Chapitre 3.2 : L'Opéra
L'opéra était un monument somptueux. Il trônait au centre d'une immense place, déployant ses colonnades face au fleuve, dans lequel se reflétait le soleil couchant. Ses vitraux et bas-reliefs étaient couverts de dorures. Deux grandes statues figurant des muses étincelaient, encadrant une coupole d'or mirobolante.
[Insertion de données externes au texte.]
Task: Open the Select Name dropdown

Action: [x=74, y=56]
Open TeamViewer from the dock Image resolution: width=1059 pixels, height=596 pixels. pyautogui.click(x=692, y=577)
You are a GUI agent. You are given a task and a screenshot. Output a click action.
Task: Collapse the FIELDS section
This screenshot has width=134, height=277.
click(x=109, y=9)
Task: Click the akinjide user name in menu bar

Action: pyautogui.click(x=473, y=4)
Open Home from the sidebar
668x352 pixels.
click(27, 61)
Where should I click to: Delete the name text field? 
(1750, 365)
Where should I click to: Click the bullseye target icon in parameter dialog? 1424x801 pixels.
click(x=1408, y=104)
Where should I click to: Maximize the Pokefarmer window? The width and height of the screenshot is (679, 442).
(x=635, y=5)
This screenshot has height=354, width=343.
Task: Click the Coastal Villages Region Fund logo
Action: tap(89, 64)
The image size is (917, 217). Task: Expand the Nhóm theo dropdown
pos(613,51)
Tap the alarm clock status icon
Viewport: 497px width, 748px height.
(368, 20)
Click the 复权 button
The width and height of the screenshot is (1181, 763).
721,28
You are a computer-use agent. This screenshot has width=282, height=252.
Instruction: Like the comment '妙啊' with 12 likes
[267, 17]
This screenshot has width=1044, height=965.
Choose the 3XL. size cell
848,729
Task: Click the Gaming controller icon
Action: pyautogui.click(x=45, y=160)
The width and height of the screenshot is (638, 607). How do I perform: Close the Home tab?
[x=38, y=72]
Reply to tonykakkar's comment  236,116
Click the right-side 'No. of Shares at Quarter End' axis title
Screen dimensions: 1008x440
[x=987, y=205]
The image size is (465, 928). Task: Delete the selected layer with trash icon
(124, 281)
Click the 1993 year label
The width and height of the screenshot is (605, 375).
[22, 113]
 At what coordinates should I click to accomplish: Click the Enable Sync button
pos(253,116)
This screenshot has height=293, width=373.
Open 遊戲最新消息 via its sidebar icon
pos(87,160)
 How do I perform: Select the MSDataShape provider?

Marnie attendait au pied du bâtiment. Elle arborait une robe étonnamment sobre en tulle de soie noire et aux broderies mordorées, moulant ses hanches rondes. Ses cheveux avaient été ramenés en un chignon bas et étaient ornés d'une résille sombre et d'un peigne éclatant. Le contraste avec la tenue choisie par Adélie était saisissant. La jeune femme portait une grandiose robe de satin immaculé, évasée à partir de la taille. Un bustier à l'encolure en coeur laissait apparaître la naissance de ses seins, entre lesquels venait se blottir un délicat pendentif en diamant. Ses pâles épaules étaient soulignées des manchettes drapées d'organza diaphane. Au comble de l'audace, ses cheveux châtains cascadaient jusque dans son dos, à demi relevés dans une queue haute.
— Vous apprenez vite, la félicita la marquise avant de l'entraîner à l'intérieur.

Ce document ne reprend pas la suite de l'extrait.